***** Potongan Teks *****

Jumat 23 Nov 2012 22:28 WIB

KPU-Bawaslu Berseteru, Pemilu Berpotensi Mundur

Rep: Ira Sasmita / Red: Djibril Muhammad
Anggota Komisi II dari PDIP, Arif Wibowo
Anggota Komisi II dari PDIP, Arif Wibowo

REPUBLIKA.CO.ID, JAKARTA -- Kisruhnya dua lembaga yakni Komisi Pemilihan Umum (KPU) dan Badan Pengawas Pemilu (Bawaslu) mengundang pertanyaan. Salah satu yang mendasar adalah kesiapan dua lembaga tersebut dalam menyongsong Pemilu 2014.

Belum lagi, tahapan pemilu yang sudah berjalan sekarang ini. Di mana, kedua lembaga tersebut sudah saling bersikutan sedari awal. Kondisi itulah yang dinilai riskan anggota Komisi II DPR dari Fraksi PDI Perjuangan, Arif Wibowo.

"Kesiapan KPU untuk pemilu perlu dipertimbangkan. Begitupula Bawaslu. Terutama dalam menafsirkan dan menjalankan aturan pemilu," katanya di Jakarta, Jumat (23/11).

Menurut dia, kedua institusi tersebut cenderung bias dalam menjalankan fungsinya. Sehingga mengundang ketidakpercayaan dari banyak pihak, terutama calon peserta pemilu. Sehingga muncul persoalan-persoalan seperti pemunduran hasil seleksi parpol, putusan KPU yang dianggap cacat hukum, sampai konflik kelembagaan. Padahal, secara prinsipal aturan pelaksanaan pemilu serta kewenangan KPU dan Bawaslu telah jelas.

Ketidaksiapan KPU, dikatakan Arif, terlihat saat pemunduran hasil verifikasi administrasi parpol. Dilanjut dengan ketidaktrasnparanan KPU saat mengumumkan hasil verifikasi. Parpol yang dinyatakan lolos seleksi maupun yang tidak lolos tidak diberikan penjelasan KPU. Akhirnya persoalan itu berujung pada aksi penolakan sejumlah parpol yang tidak lolos verifikasi administrasi.

Selanjutnya Bawaslu masuk untuk menjembatani persoalan parpol-parpol itu dengan KPU. Namun Arif menyayangkan Bawaslu tidak menjalankan wewenangnya dengan semestinya.

*****

▶ [Yang Dikerjakan]
A) Jawab pertanyaan tentang berita perseteruan KPU dan Bawaslu ini:
(i) Arif Wibowo adalah anggota Komisi II DPR dari fraksi apa?
(ii) Pada hari apa Arif menyampaikan pernyataannya di Jakarta?
(iii) Lembaga apa yang masuk untuk menjembatani persoalan parpol-parpol dengan KPU?
B) Salin tanpa perubahan bagian berita perseteruan KPU dan Bawaslu dari "REPUBLIKA.CO.ID, JAKARTA -- Kisruhnya" sampai "menyongsong Pemilu 2014.".
C) Tulis lanjutan berita perseteruan KPU dan Bawaslu, dimulai setelah kalimat terakhirnya.
Baris-baris data mentah tidak diperlukan untuk pekerjaan ini.

***** Data Mentah *****

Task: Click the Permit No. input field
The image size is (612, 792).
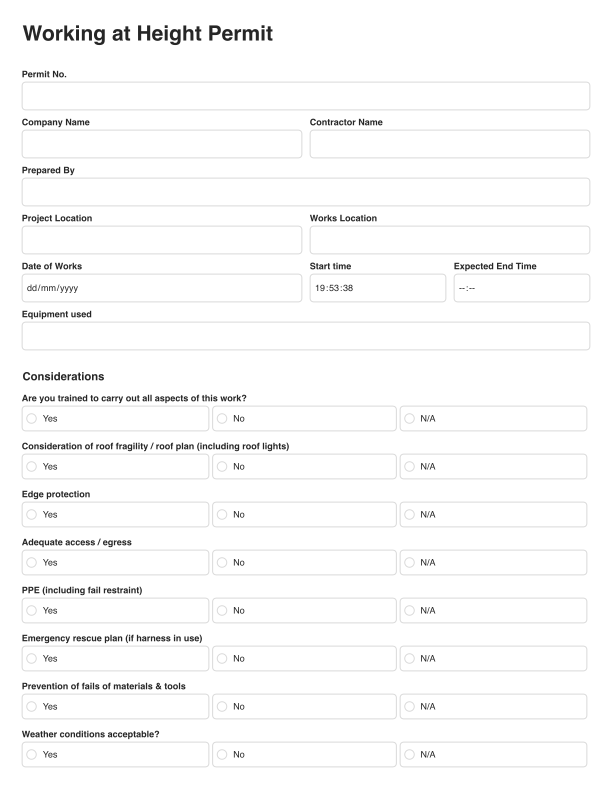Action: coord(305,96)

*****

▶ [Kunci Jawaban]
A)
(i) Fraksi PDI Perjuangan.
(ii) Jumat (23/11).
(iii) Bawaslu.

B)
REPUBLIKA.CO.ID, JAKARTA -- Kisruhnya dua lembaga yakni Komisi Pemilihan Umum (KPU) dan Badan Pengawas Pemilu (Bawaslu) mengundang pertanyaan. Salah satu yang mendasar adalah kesiapan dua lembaga tersebut dalam menyongsong Pemilu 2014.

C)
"Dari penanganan konflik saja sudah kelihatan. Hiruk-pikuk itu kan suatu hal yang bisa diprediksi sejak awal. Penyelesaian sengketa itu jelas aturannya, dan Bawaslu punya kewenangan cukup kuat," kata Arif.

Tetapi Bawaslu mengkategorikan aduan parpol itu sebagai pelanggaran administrasi pemilu, bukan sengketa pemilu. Di mana putusannya berbentuk tindak lanjut yang dikembalikan kepada kewenangan KPU. Kesalahan Bawaslu, lanjut Arif, rekomendasi yang dihasilkan hanya untuk 12 parpol. 

"Harusnya 34 parpol, karena sejak awal dalam Undang-Undang sudah dikatakan verifikasi administrasi tidak bisa dilakukan," ujarnya.

Kesalahan itulah yang dikhawatirkan Arif akan menimbulkan potensi kemunduran pelaksanaan pemilu. Sebab, parpol yang bersengketa mungkin akan melanjutkan persoalan itu ke Pengadilan Tinggi Tata Usaha Negara (PTUN) meskipun belum ada putusan dari Bawaslu. Jika PTUN memutuskan agar KPU memasukkan parpol tersebut ke dalam verifikasi faktual, maka potensi kemunduran besar terjadi.

"Verifikasi faktual kan tiga bulan, sedangkan April sudah pencalegan. Pasti akan mengganggu tahapan pemilu yang sudah dijadwalkan. Belum lagi kalau PTUN mengeluarkan putusan lain," ungkap Arif.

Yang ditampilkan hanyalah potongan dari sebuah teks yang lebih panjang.